Can AI Be The Inventor Of A Patent?

U.S. Judge says “no,” while others consider it a “maybe.”

Artificial intelligence (AI) has had a profound impact on our society in recent years, but it’s been around longer than you may realize. Many people attribute the beginning of AI to a paper written in 1950 by Alan Turing titled “Computer Machinery and Intelligence.” The term artificial intelligence, however, was first coined in 1956 at a conference that took place at Dartmouth College in Hanover, New Hampshire. Since then, interest in AI has wavered. Its most recent resurgence can be attributed to IBM’s Deep Blue chess-playing supercomputer and its question-answering machine Watson. Today, AI is part of our everyday lives – from facial recognition technology and ride-share apps to smart assistants. It’s also at the forefront of the future’s driverless vehicles.

As AI continues to get more and more intelligent, it begs the question – should AI machines be able to patent their inventions?

At the center of this debate is Stephen Thaler and his AI computer DABUS (“device for the autonomous bootstrapping of unified science”). Unlike everyday AI such as Alexa and Siri, DABUS is a unique type of AI often referred to as a “creativity machine,” meaning it is capable of independent and complex functioning. As such, it is named as the sole inventor on two patent applications filed in several countries. One invention is for a food container, and the other for an alert light. This has resulted in a worldwide legal fight and debate over how to handle computer-created innovation.

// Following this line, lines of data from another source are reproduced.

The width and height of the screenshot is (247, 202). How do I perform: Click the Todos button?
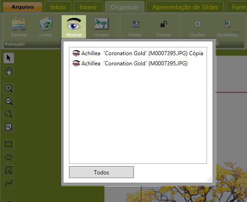click(101, 172)
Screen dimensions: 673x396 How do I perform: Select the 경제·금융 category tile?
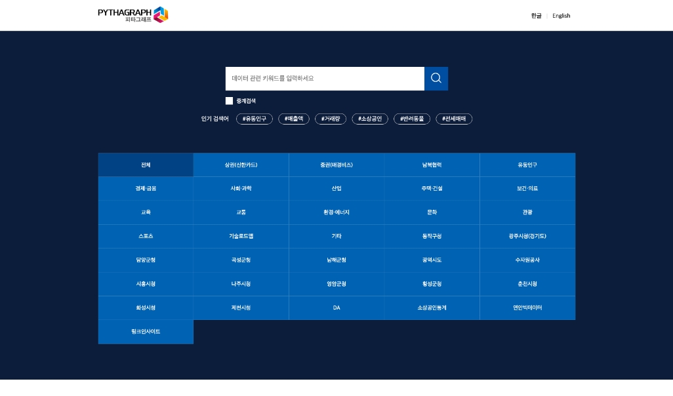[146, 188]
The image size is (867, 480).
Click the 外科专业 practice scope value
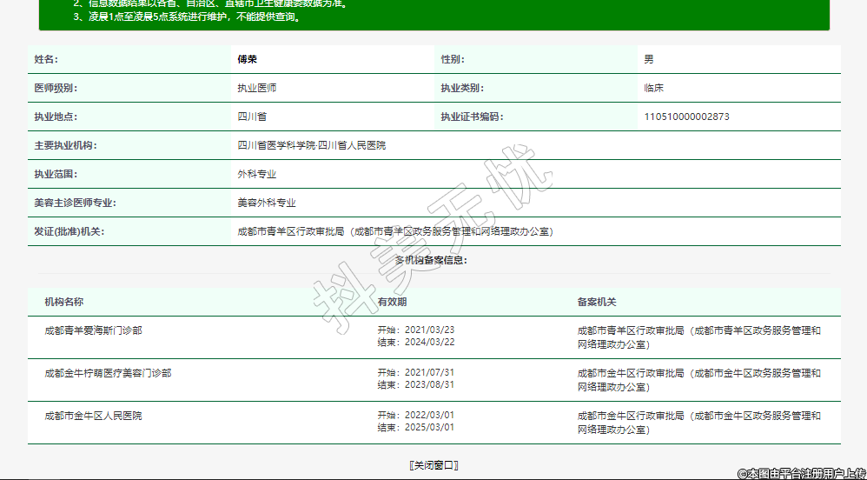pos(257,174)
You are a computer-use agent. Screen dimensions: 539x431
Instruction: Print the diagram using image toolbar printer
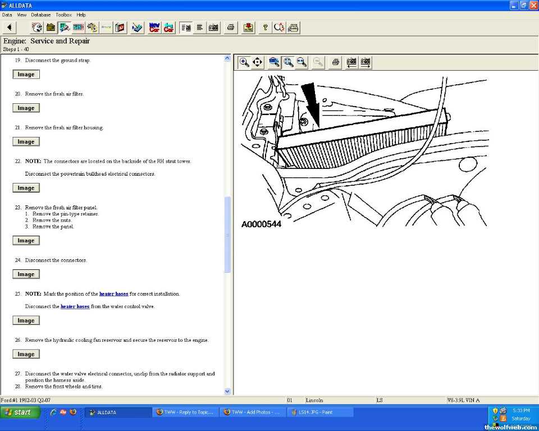[x=335, y=62]
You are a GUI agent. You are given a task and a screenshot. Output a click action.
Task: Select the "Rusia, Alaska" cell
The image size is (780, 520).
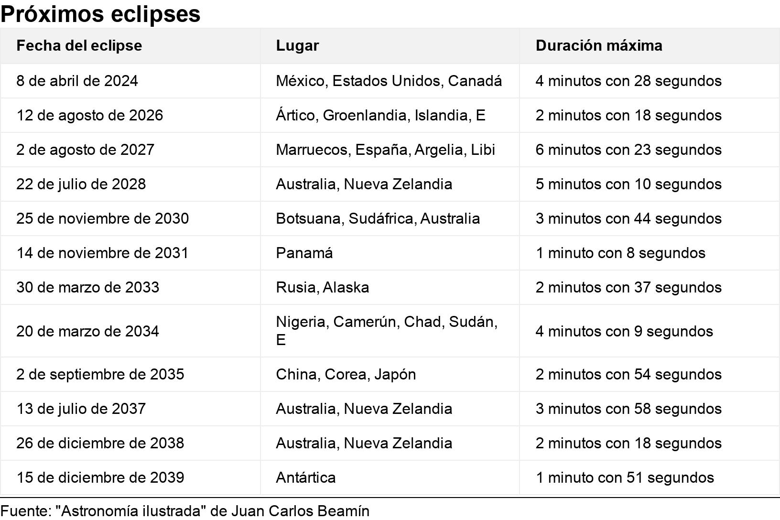[323, 287]
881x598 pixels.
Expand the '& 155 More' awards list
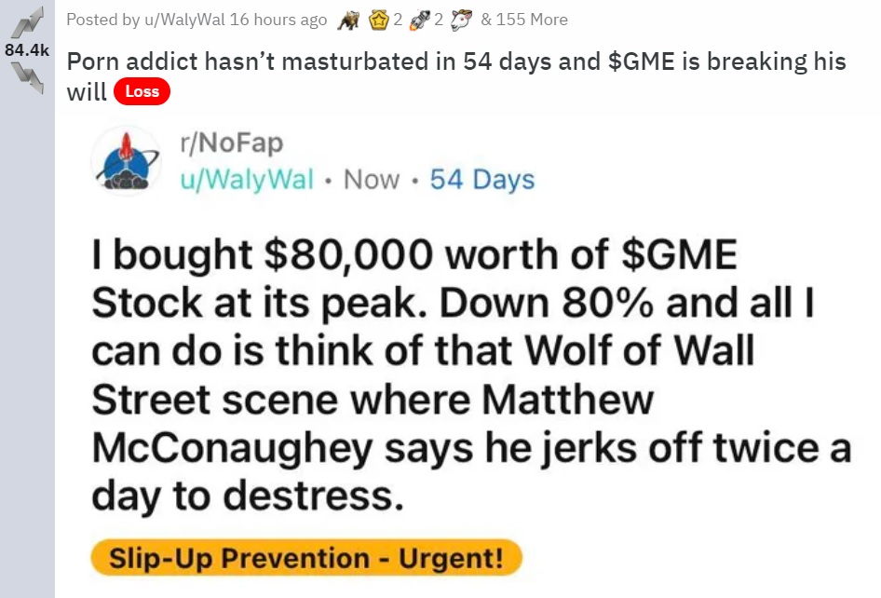coord(524,20)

Thaler claims he didn’t direct the machine to invent these products. Instead, he said that DABUS analyzes data, generates ideas, and invents products. Since Thaler wasn’t involved in the process of inventing these products, he feels that DABUS should be named as the inventor. However, he says he should own the patent rights because he owns DABUS.

The patent applications were refused in the United States, England, Europe, and Australia on the basis that only humans can file for patents. The High Court in England upheld the U.K. Intellectual Property Office’s decision to withdraw the applications on the same basis. The court also held that the patent could not be transferred to Thaler.

Thaler was, however, recently successful in an appeal to the Federal District Court of Australia. That court found that Australian law doesn’t require a human inventor – only an inventor. The judge said that the definition of an inventor was ambiguous and did not exclude machines. Thaler also succeeded in getting a patent in South Africa. However, this may be less important because South Africa doesn’t examine patent applications, meaning that all South African patent applications will be granted without a check to see if requirements are met.

U.S. Federal Court decision

Thaler appealed the decision by the United States Patent Office (USPTO) to the Virginia Federal Court, which ruled that the USPTO was correct. The court found that patent law explicitly defines “inventor” as an individual. Although the patent laws don’t define “individual,” courts, as well as the plain meaning of the term, define an individual as a human being. Therefore, an inventor must be a human being.

Thaler’s arguments were based primarily on policy considerations. He argued that preventing AI to be named as an inventor would discourage innovation. The court responded that policy considerations weren’t made by courts; those are solely for Congress to decide.

Did Thaler have an option for getting patent protection?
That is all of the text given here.